▽
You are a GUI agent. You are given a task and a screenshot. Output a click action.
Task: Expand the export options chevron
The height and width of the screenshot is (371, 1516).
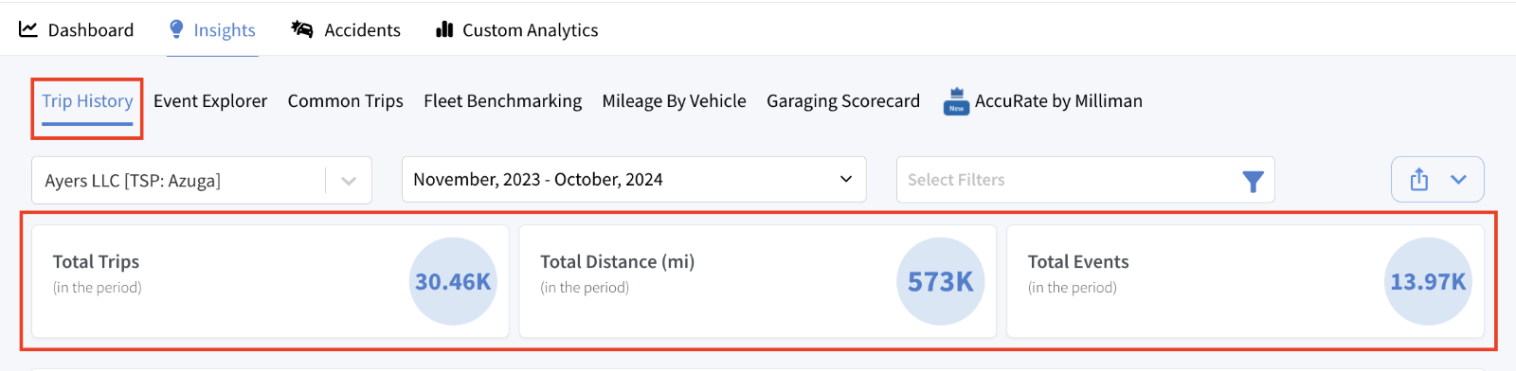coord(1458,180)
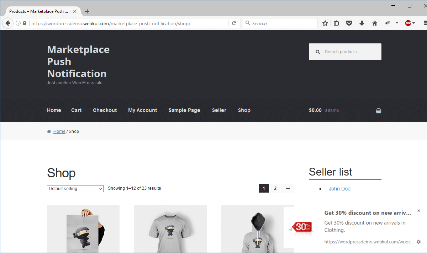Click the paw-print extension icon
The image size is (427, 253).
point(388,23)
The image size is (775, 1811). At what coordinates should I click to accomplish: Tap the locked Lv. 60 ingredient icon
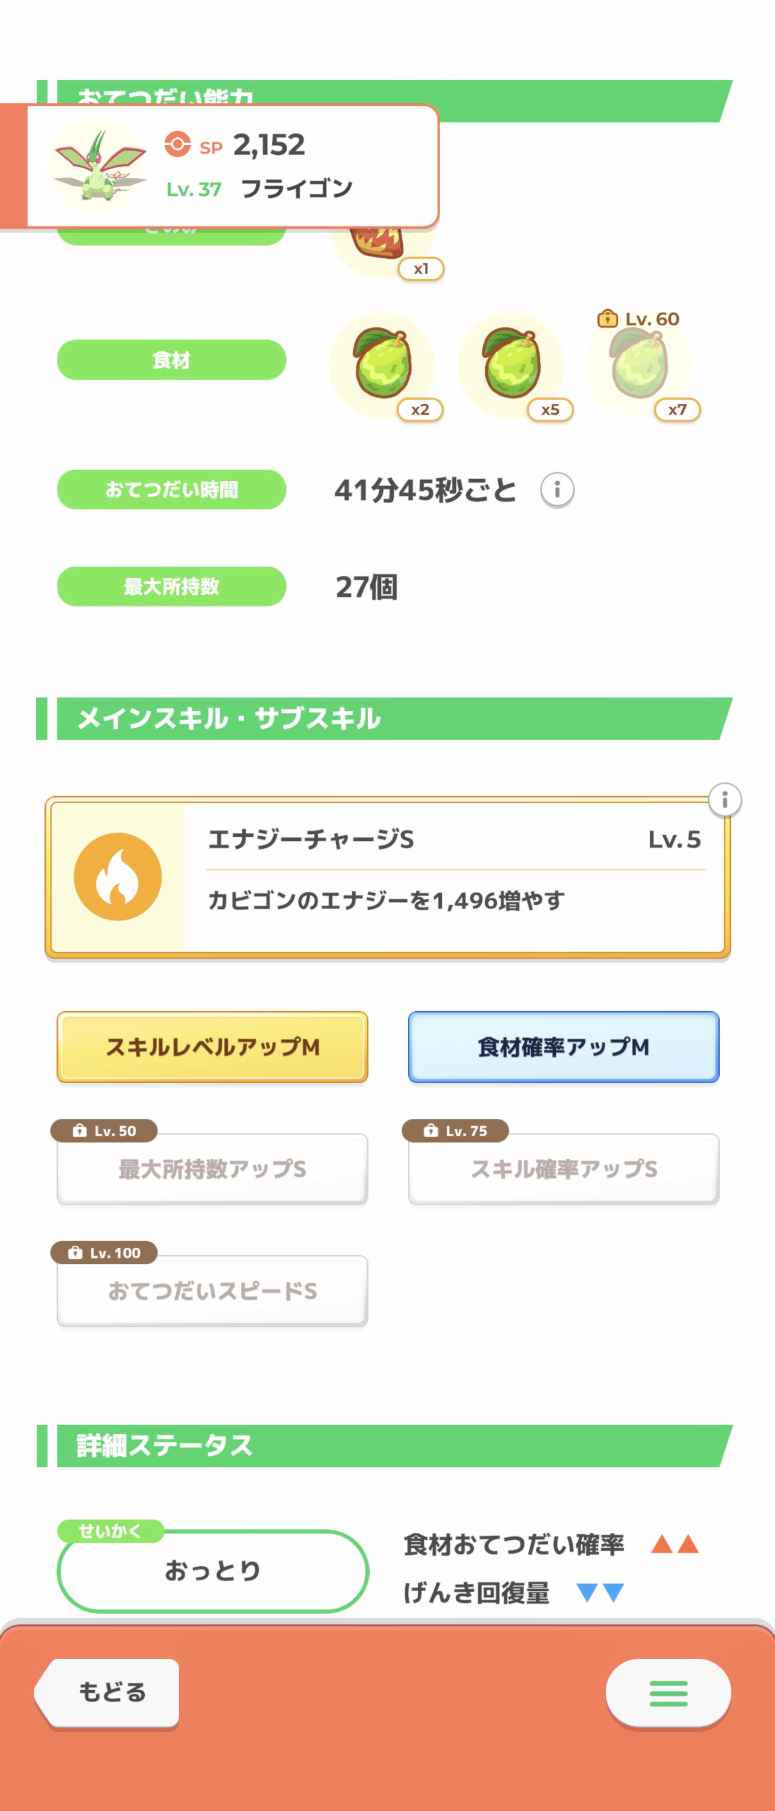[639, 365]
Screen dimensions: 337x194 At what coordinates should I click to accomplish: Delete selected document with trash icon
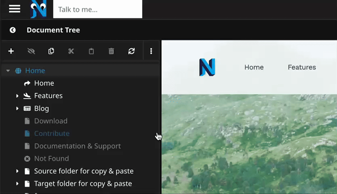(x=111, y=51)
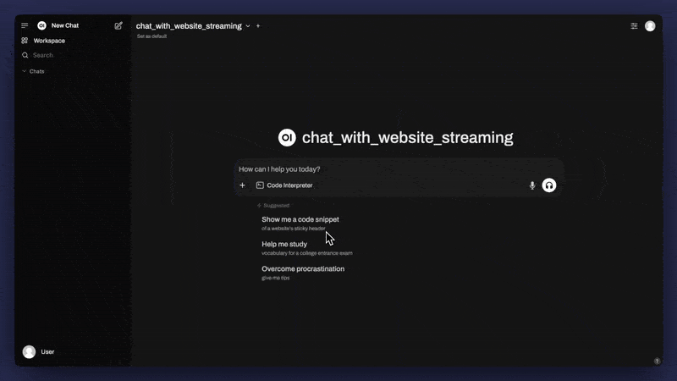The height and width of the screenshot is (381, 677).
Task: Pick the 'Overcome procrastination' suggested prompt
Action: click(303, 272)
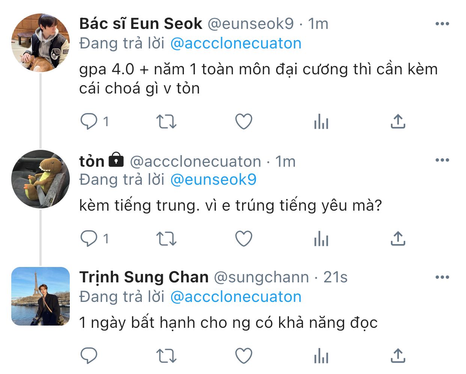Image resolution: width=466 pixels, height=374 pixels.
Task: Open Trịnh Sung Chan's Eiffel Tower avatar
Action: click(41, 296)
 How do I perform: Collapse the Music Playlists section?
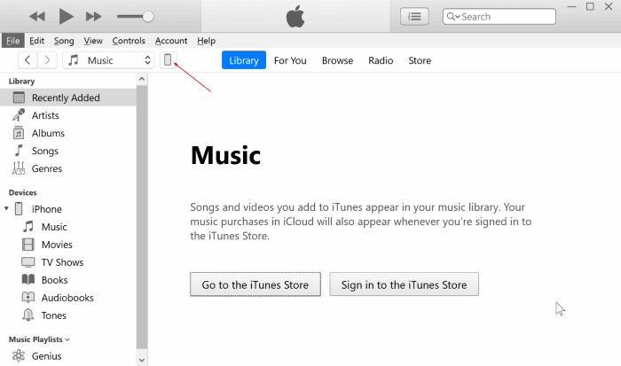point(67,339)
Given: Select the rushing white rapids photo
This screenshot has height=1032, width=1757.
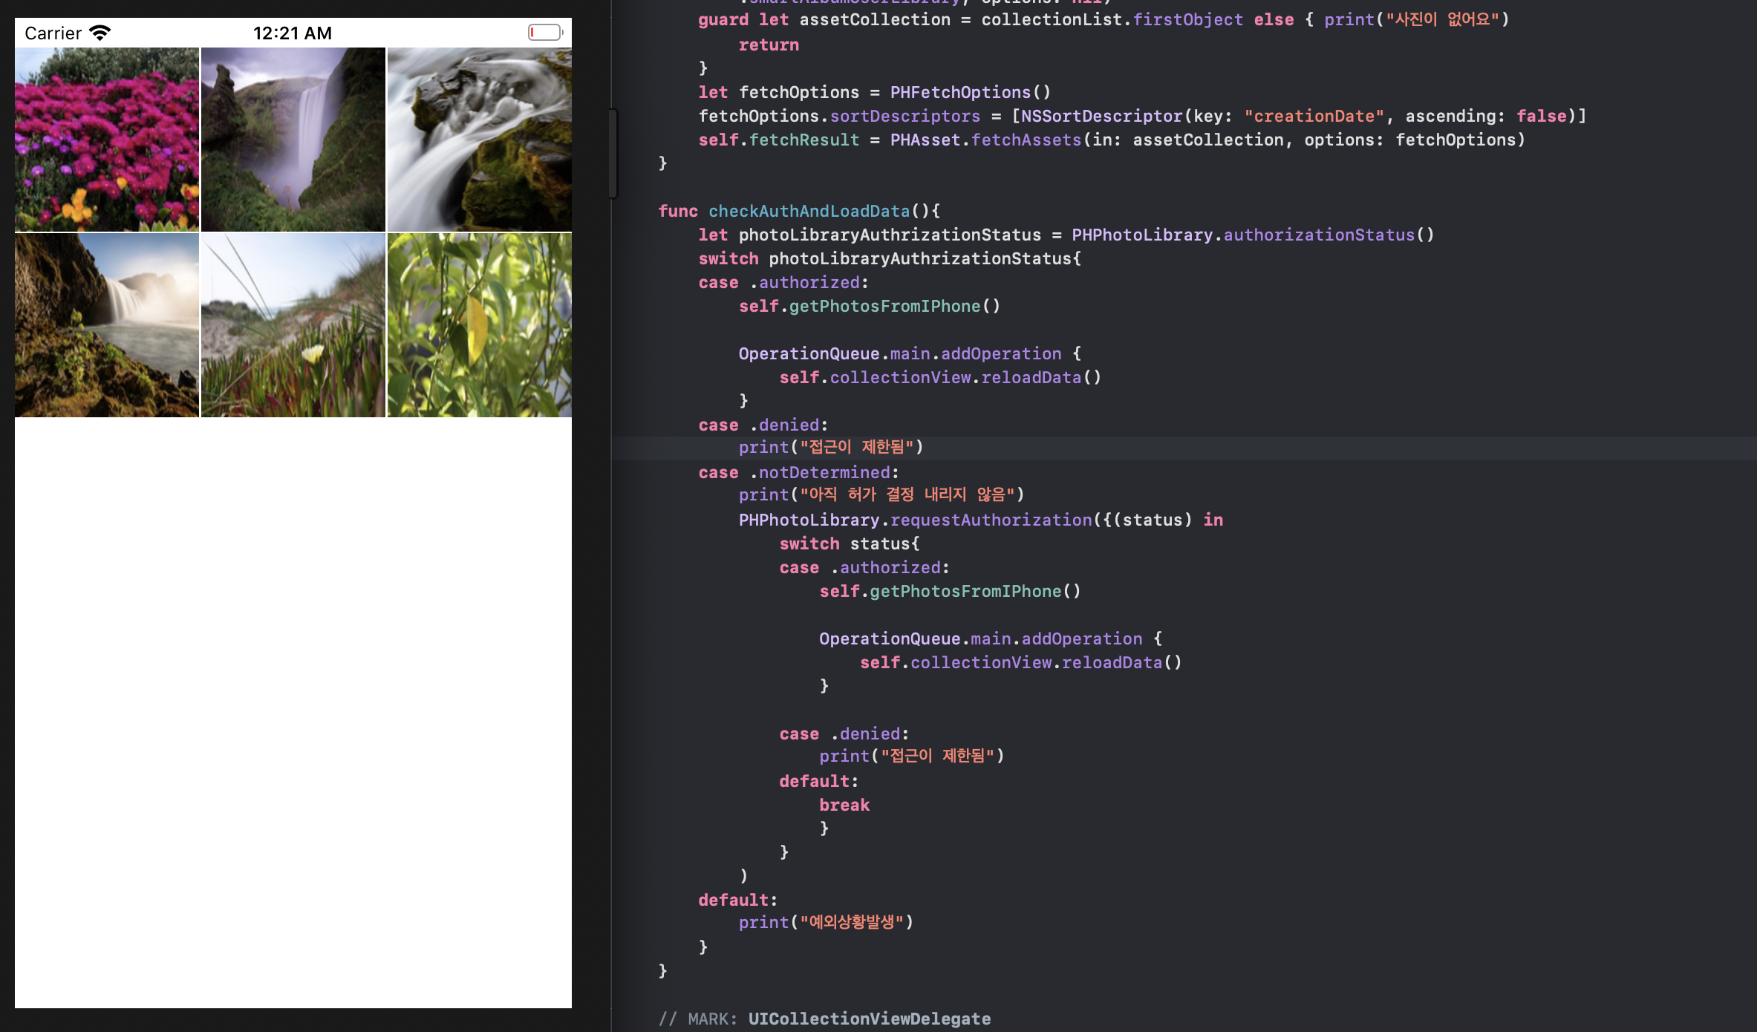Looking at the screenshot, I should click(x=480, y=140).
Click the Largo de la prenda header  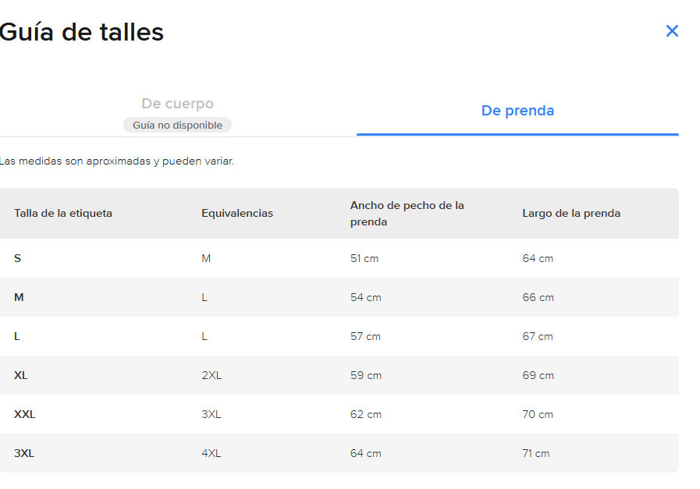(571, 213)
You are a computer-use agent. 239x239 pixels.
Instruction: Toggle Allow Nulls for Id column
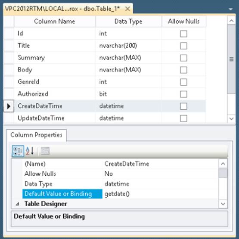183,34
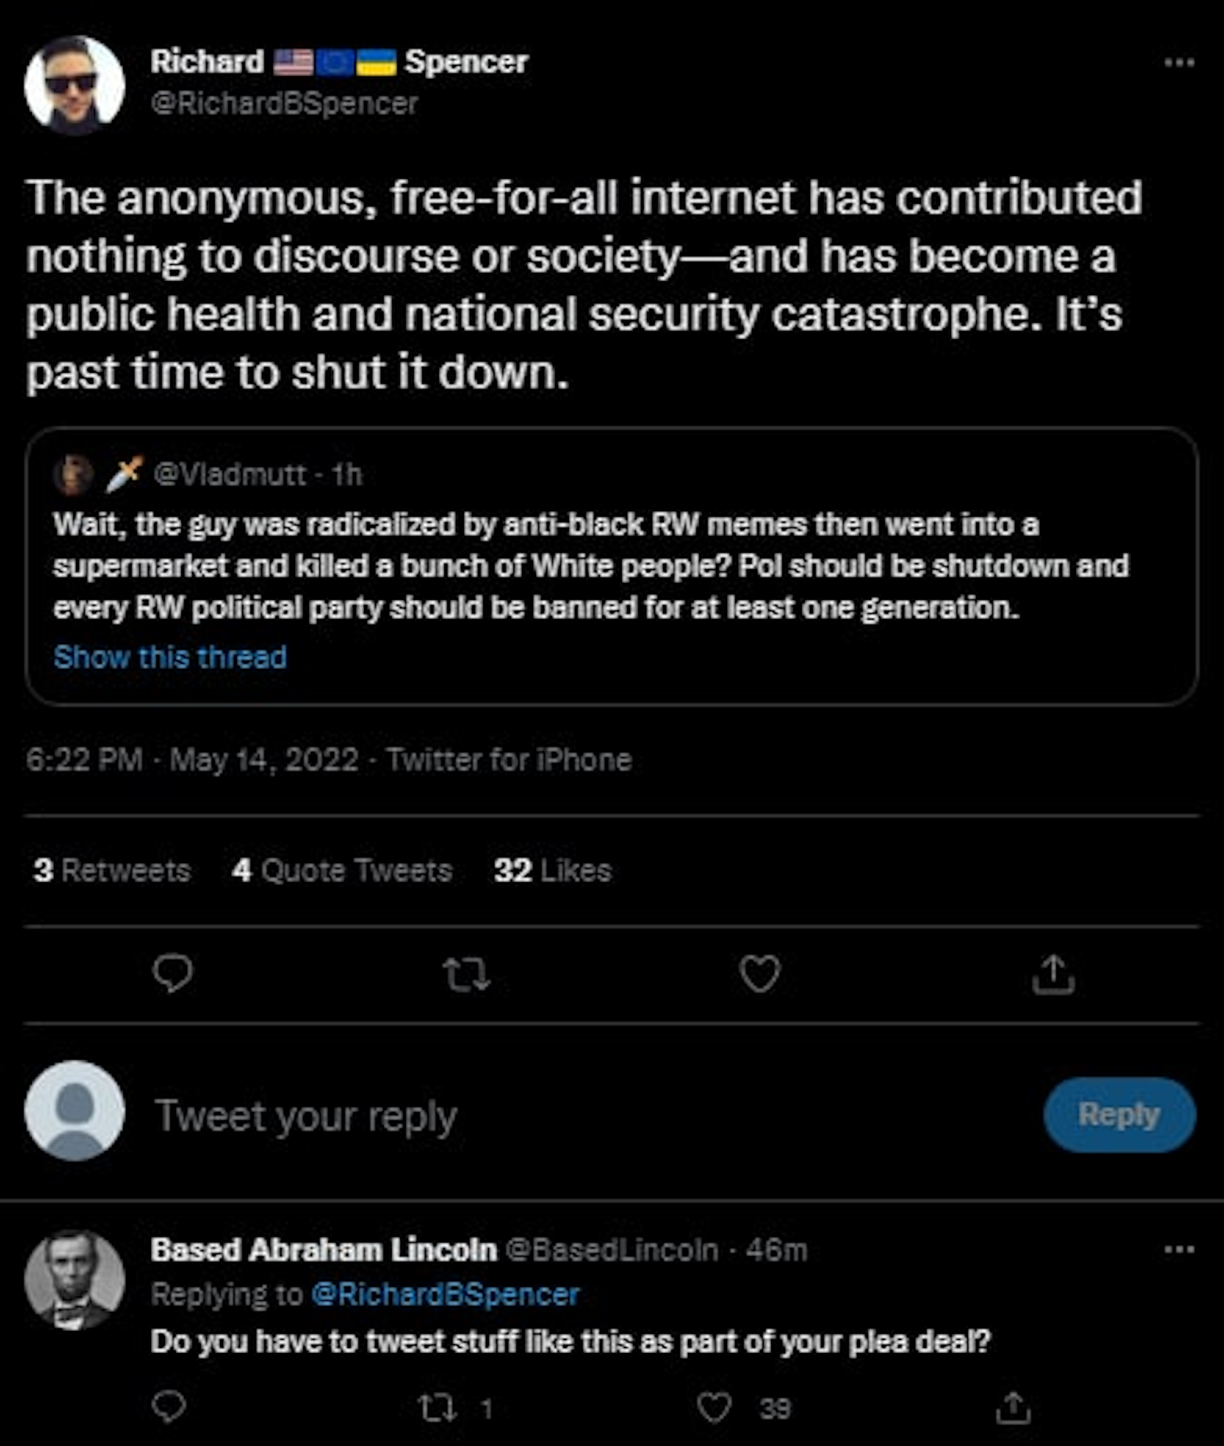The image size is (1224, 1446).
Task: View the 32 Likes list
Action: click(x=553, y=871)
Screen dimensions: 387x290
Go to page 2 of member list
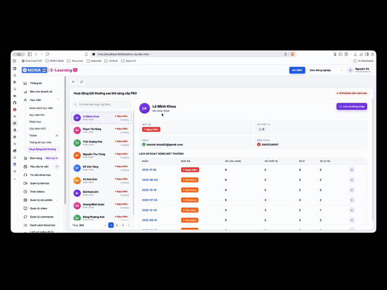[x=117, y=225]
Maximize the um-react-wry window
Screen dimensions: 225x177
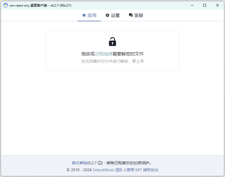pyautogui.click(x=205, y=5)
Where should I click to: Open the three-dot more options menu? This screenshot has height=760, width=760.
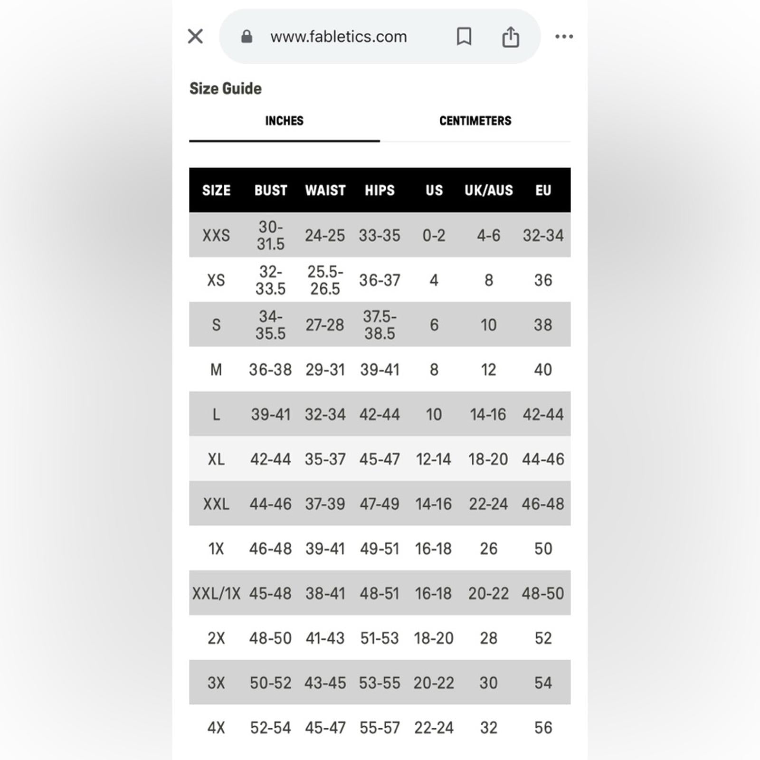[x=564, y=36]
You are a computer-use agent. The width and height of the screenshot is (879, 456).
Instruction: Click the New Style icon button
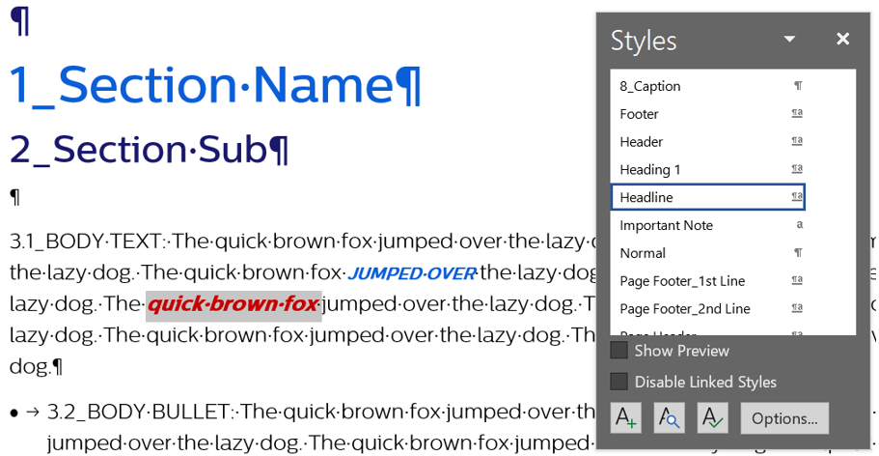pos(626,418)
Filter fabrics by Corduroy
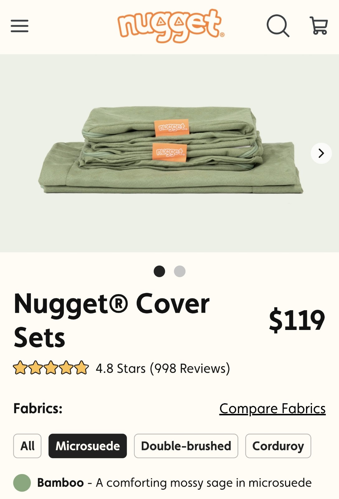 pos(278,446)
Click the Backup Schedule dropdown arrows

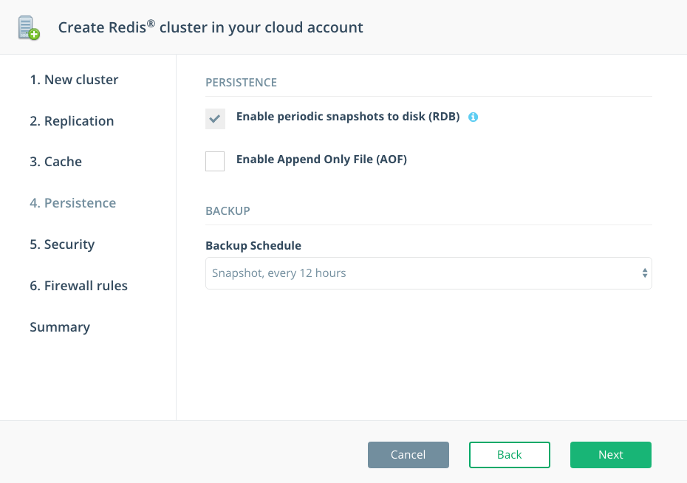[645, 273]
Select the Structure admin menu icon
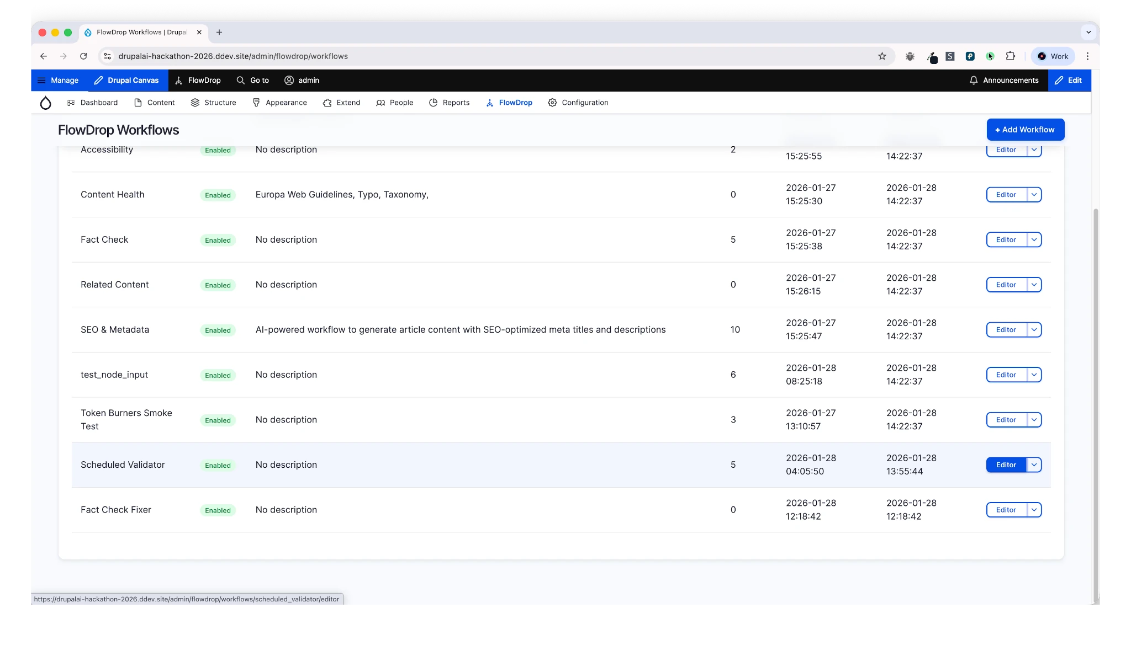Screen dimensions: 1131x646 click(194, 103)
△
*Exercise details*
State how many lines of the items above contain the word "Instruction". Give only the number.

*Task response*
2